Financial engineering quickly replaced product engineering as Detroit's primary business. GM and Ford essentially morphed into highly profitable finance companies with an auto business attached. That meant you could easily get a great deal on a new car. Only problem was, that new car wasn't always so great anymore. But the fat earnings on the loans and lease deals made the business look good and that kept the stock price pumped.
It's a sign of how entrenched this view of Detroit's business model has become that GM's decision to unload a majority share of its finance company, GMAC, earlier this year was treated by many as something akin to selling the family farm. But the sale is good news, because it means GM is shifting its focus back to its real business: designing and engineering cars and trucks. Meanwhile, over at troubled Ford, there are rumors the company may buy back its stock, now worth barely 15 percent what it was in 1999, and become privately owned.
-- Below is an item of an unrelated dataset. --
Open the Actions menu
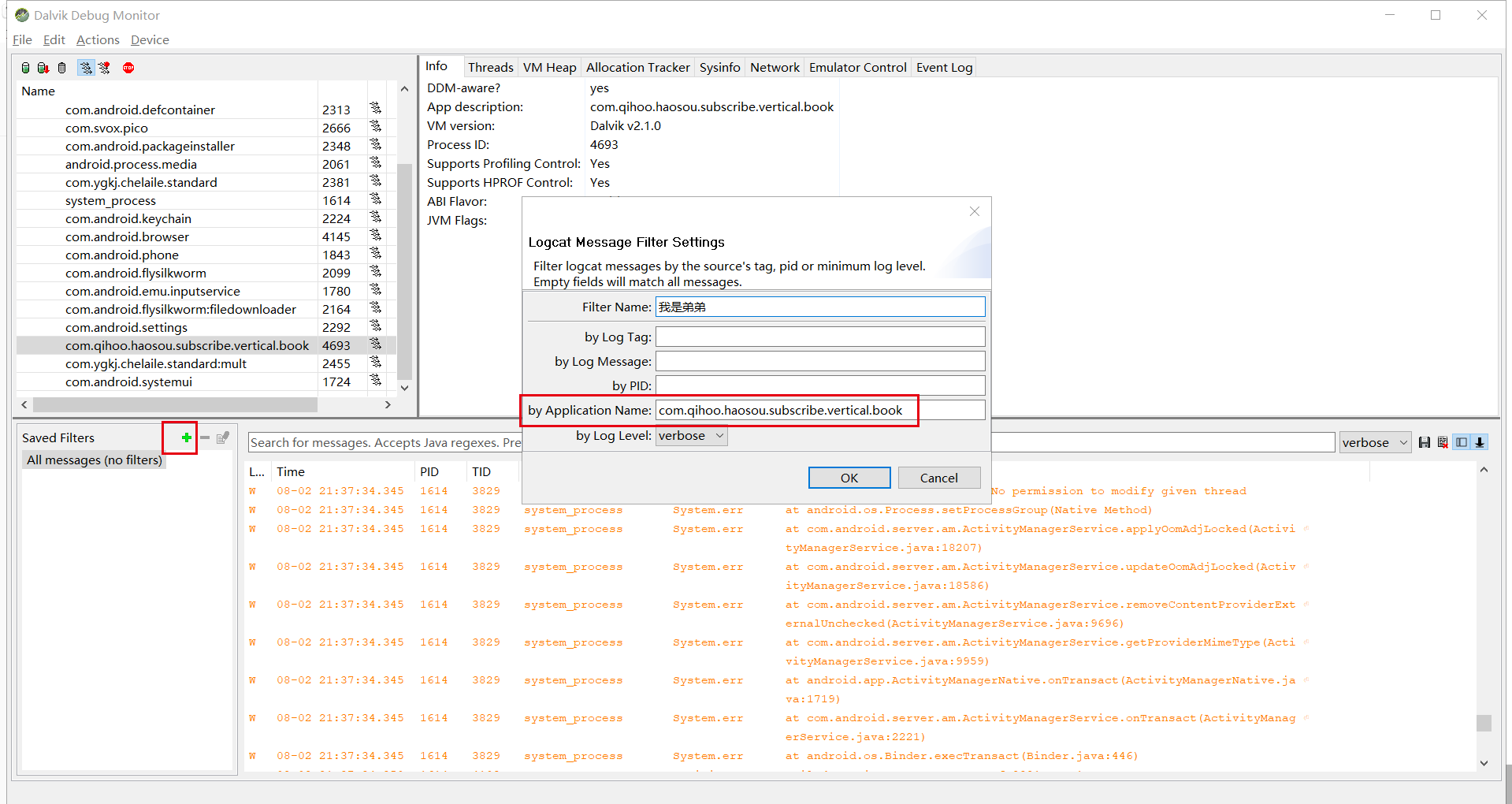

I hope the rumors are true, because Ford will then be free to concentrate on what it needs to do best: make cars and trucks.Bunkie Knudsen, David Halberstam writes, believed in a simple concept: The people in Detroit had to make good cars, and if they did, the people in New York would take care of the stock. If only it were still true...
That was back then and now say the Japanese have caught up and/or
copied our corporate mentality of Bean Counter CEO's that manage
the bottom line...instead of their 'product'
Betcha if you ask any of the bean counters what their product is..exactly
that they won't know...
As for the safety aspect of the current problem, it is pretty easy to blame GM with 20/20 hindsight, but in reality, it takes a lot of incidents to actually separate an ignition failure due to defect from ignitions failing due to the fact that someone abused the ignition by having 3 pounds of keys hanging from it, by trying to pry the keys out when they haven't actually turned the ignition to "off" , or when they accidentally whack it with a two by four they just bought at Home Depot and were trying to wedge into car to take it home. - travelnutzExplorer IIMM49,
Nope, not like you! We are extremely happy and have no worries and live life to the fullest because we controlled our future and have avoided the cheapout scenario like most of our fellow Americans hadn't. We haven't and don't have home, vehicle, or RV problems as we knew what to buy and what not to buy. Learned how to pay cash rather than payments with interest for one after another item. Also, simple to win when you spend your entire working days seeing products designed and made from the design stage up thru being sold and know what's really in them that's so telling. Design and engineering rules and knowing what shortcuts were made in and for the manufacturing and the mis-reprentations made when selling the product leaves so much to be desired! Knowledge learned over so many years is why we avoid certain brands like the plague. Some would rather shoot themselves in the foot and hope it doesn't really hurt and some know better than to!